The largest communities in Canada are experiencing the greatest demand with the VECTOM group (Vancouver, Edmonton, Calgary, Toronto, Ottawa and Montreal) showing higher prices and more stability than Small Town Canada. Many smaller communities have become no-growth areas – my brother’s mother-in-law finally found a buyer for her house in the small town where she lives, but at a price well below $100,000.
What will be the source of continued housing demand?
No one tied to the Canadian market, from the homeowner to the lender to the builder, should be unaware of the consequences of softened demand. We had a ringside seat to the U.S. market correction and subsequent mortgage industry collapse that helped usher in the 2008 recession.
But with the naysaying that is out there, what is really going on?
Prices in the larger markets continue to hold and in some areas, notably Vancouver, continue to increase, but market participants need to be ever-vigilant on where next year’s demand will come from.
Immigration is considered by some to be the source of new demand. But some immigrants, even those who are well-educated, can face years of uphill struggle to earn a decent income and obtain employment worthy of their qualifications.
There are, however, neighbourhoods in the VECTOM cities where recent immigrant families are living in new and large houses – the multi-generational income factor may be at play.
In some immigrant communities, two or more wage-earning generations live together. As what happened when two-income households could qualify for mortgages, two-family households can provide a significant boost to demand. A recent news article from B.C. reported that in some instances in the lower mainland, unrelated families are living together and giving that market a demand increase.
But immigrant or not, is housing in the major markets in Canada simply become unaffordable for many?
Is the market as a whole still affordable?
The cracks may be showing in some markets.

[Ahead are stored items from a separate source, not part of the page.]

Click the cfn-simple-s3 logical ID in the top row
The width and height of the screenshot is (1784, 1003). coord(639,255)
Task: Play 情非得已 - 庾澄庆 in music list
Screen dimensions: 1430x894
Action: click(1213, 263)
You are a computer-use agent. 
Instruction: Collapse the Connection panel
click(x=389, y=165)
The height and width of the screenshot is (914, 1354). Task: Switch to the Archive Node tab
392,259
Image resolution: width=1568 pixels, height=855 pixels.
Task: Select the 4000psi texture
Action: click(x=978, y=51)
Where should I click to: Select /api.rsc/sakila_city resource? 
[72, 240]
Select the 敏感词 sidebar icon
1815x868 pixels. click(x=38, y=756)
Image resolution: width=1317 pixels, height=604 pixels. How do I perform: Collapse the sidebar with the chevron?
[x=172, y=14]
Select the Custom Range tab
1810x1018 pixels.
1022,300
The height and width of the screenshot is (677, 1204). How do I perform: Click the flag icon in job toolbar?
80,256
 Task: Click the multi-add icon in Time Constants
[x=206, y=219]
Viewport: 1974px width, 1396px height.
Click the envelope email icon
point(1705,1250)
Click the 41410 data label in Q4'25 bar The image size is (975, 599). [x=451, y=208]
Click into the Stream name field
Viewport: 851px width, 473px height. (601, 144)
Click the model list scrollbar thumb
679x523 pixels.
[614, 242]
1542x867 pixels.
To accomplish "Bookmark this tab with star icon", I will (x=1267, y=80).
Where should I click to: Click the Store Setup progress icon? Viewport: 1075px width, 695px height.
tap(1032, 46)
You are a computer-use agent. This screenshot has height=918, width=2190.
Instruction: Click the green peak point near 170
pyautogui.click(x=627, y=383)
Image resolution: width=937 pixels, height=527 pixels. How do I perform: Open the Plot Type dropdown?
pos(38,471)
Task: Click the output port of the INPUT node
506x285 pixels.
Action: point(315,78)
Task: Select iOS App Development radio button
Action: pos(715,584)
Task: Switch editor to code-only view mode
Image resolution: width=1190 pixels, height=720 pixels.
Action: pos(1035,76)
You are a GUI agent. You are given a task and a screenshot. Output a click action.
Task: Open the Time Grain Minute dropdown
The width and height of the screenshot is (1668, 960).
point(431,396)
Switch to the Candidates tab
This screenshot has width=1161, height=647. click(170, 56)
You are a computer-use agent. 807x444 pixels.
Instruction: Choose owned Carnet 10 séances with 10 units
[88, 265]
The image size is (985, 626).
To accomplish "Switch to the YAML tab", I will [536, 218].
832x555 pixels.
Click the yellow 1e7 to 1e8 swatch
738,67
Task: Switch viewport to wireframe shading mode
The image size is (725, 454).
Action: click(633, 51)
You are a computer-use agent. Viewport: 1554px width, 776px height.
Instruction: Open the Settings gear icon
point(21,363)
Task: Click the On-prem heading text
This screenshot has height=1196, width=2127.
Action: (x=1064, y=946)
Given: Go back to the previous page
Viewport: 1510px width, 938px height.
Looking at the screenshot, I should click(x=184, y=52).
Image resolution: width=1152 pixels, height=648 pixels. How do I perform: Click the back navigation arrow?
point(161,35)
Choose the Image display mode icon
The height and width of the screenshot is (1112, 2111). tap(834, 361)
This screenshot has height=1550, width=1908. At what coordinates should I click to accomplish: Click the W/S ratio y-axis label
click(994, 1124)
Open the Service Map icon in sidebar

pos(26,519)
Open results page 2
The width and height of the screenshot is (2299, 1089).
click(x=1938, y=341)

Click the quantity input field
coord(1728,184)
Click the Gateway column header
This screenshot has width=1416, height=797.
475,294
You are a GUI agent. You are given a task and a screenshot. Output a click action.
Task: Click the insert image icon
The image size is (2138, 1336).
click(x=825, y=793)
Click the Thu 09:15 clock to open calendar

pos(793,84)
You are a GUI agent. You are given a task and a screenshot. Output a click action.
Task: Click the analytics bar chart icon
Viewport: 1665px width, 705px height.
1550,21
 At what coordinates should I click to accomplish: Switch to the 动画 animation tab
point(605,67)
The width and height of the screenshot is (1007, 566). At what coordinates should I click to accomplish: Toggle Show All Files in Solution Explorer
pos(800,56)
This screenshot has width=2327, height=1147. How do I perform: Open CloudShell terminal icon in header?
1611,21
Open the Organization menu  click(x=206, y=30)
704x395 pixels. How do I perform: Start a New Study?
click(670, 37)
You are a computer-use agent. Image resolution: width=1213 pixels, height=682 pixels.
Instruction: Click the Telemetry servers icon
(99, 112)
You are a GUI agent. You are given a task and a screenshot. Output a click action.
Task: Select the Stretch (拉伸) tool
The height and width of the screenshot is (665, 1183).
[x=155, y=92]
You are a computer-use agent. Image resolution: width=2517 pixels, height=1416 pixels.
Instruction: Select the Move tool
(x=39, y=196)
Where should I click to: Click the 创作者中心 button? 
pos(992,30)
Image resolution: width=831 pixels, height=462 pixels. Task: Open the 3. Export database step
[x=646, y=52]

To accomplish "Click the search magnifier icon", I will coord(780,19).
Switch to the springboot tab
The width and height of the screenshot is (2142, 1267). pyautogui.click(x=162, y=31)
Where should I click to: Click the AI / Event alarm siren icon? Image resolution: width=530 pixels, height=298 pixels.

In January, StatsCan reported the New Housing Price Index, which tracks increases in the selling prices of newly built homes, slipped at the national level for the first time since 2010 as builders offered promotions to stimulate sales and settled for lower negotiated prices.
The Canadian Real Estate Board last month revised its forecast for 2015 home sales downward, due largely to the impact rock-bottom oil prices are having on the Alberta and Saskatchewan economies. The net affect will be a year-over-year decline in total number of units sold of 1.1 per cent.
CREA’s expectation is a weaker Canadian dollar, lower mortgage rates and a stronger U.S. economy will give the other provinces a helpful nudge and offset the impact of cheap oil.
Even so, only Ontario and B.C. are expected to experience average price gains in resales that surpass the rate of inflation. Elsewhere it will be “relatively stable” (read “flat”) year-over-year as local markets try to absorb an over-abundance of supply.
The real imbalance is for the half of the population with household incomes below the average required to purchase a home in their local markets.
People in this category are an essential part of the workforce, but what they face can only be described as discouraging: building standards/regulation-creep is increasing builders’ costs, demand for housing near centres of employment is driving up asking prices, and Small Town Canada is suffering from diminished employment opportunities, which is undermining those local real estate markets.
For those living in any of the major markets, adaptation is key. If many home buyers have changed their expectations about how they will live, it is those with lower incomes that will, as always, have to adapt.